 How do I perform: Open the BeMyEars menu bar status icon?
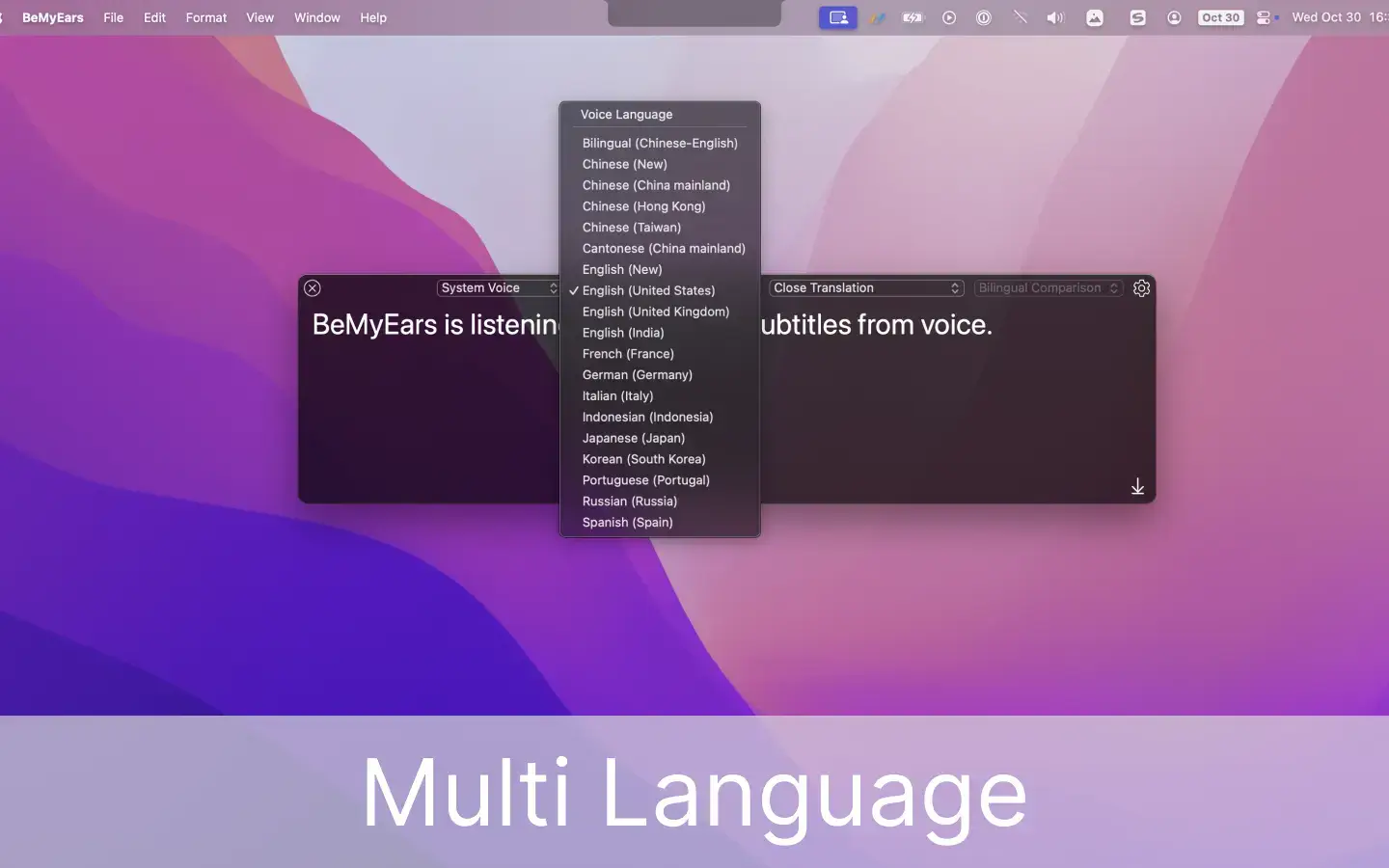point(837,17)
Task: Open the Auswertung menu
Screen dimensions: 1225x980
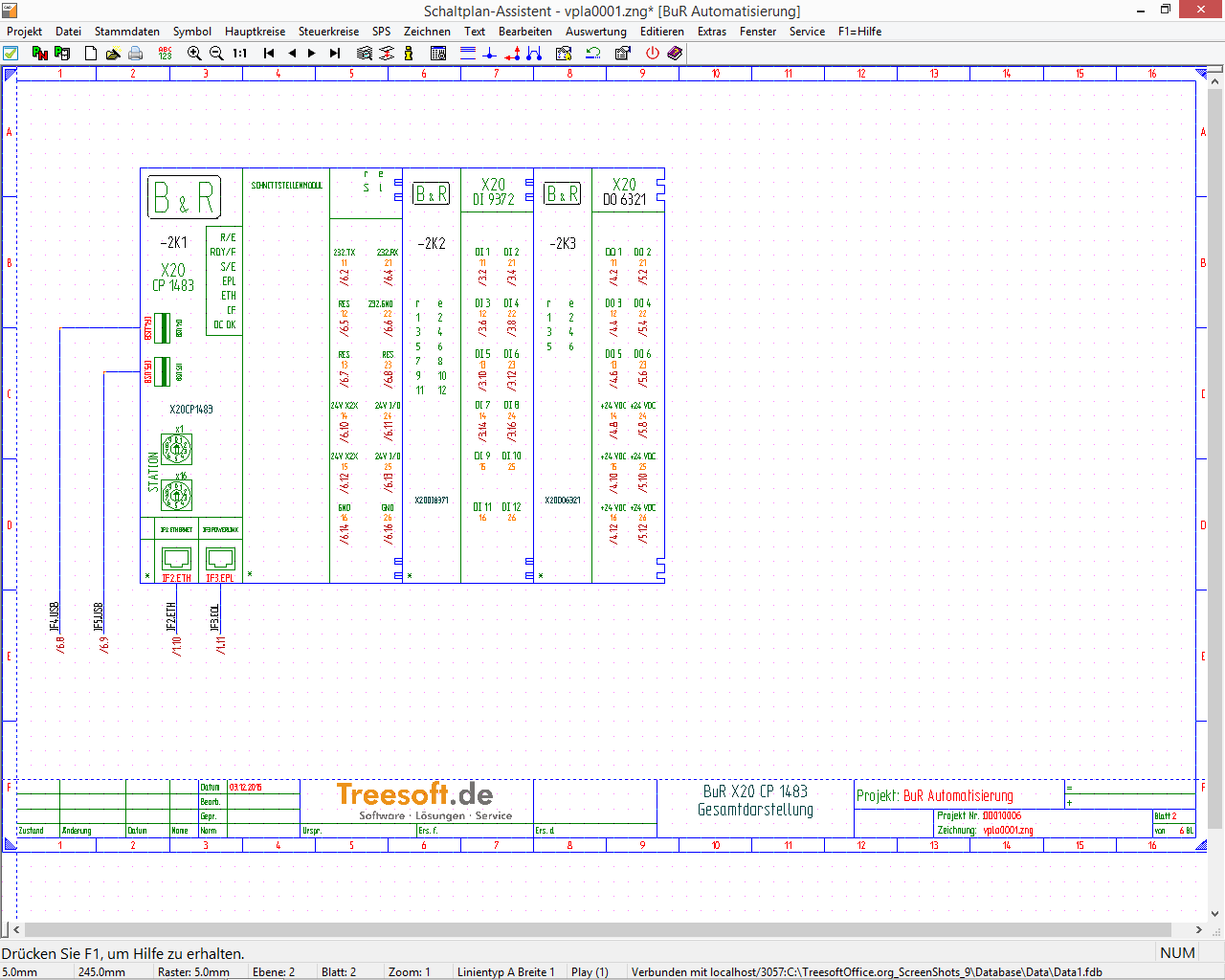Action: [x=595, y=32]
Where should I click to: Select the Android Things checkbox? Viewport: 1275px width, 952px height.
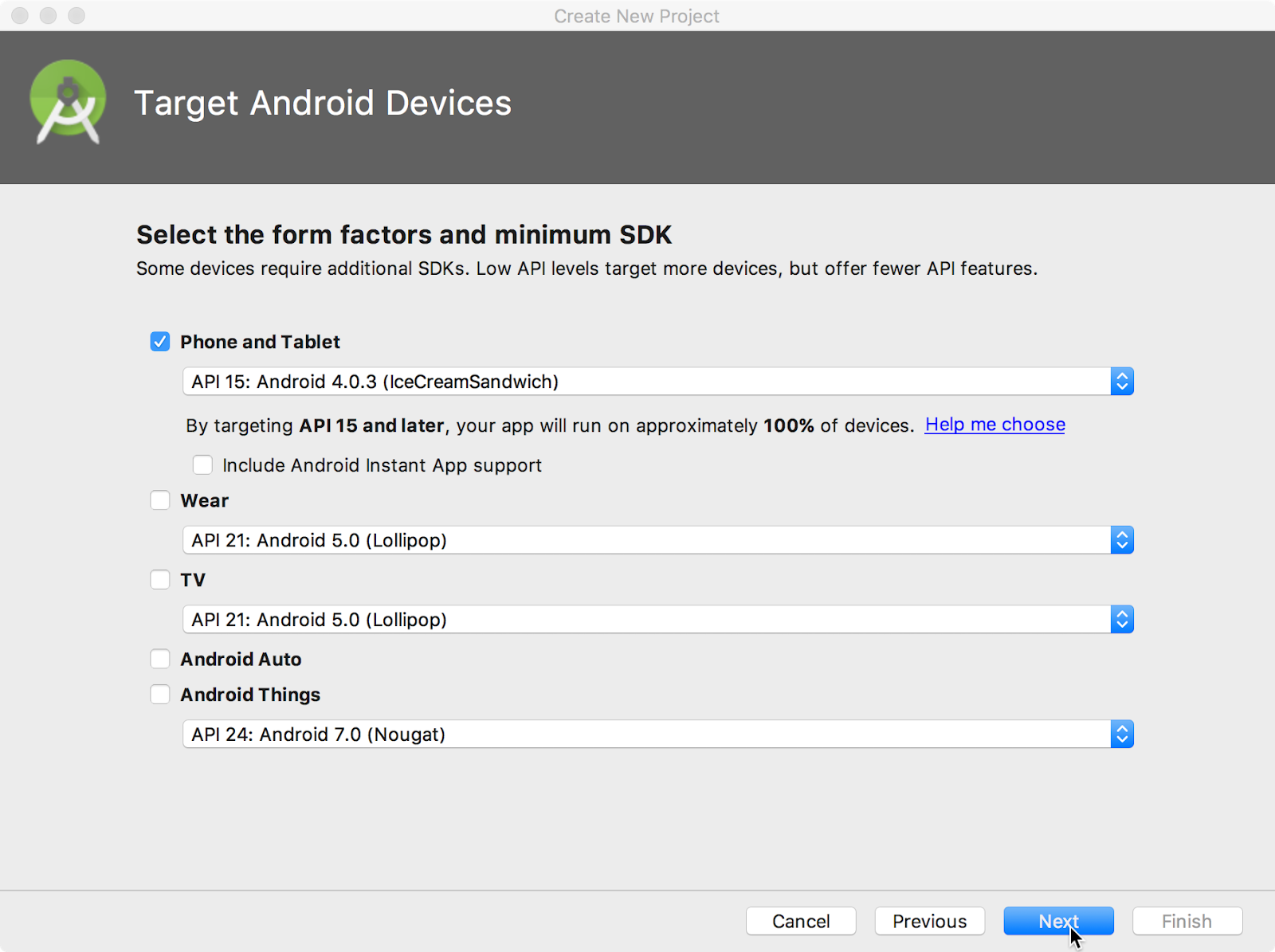(x=160, y=695)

▸ ACTIVITY
Every line from the one containing "Where should I" through the end of the records is to be returned exactly, and those lines alone; pictures are dropped.

▸ COMPLETED TASK
Where should I click to: Select the Android Things checkbox? Viewport: 1275px width, 952px height.
(x=160, y=695)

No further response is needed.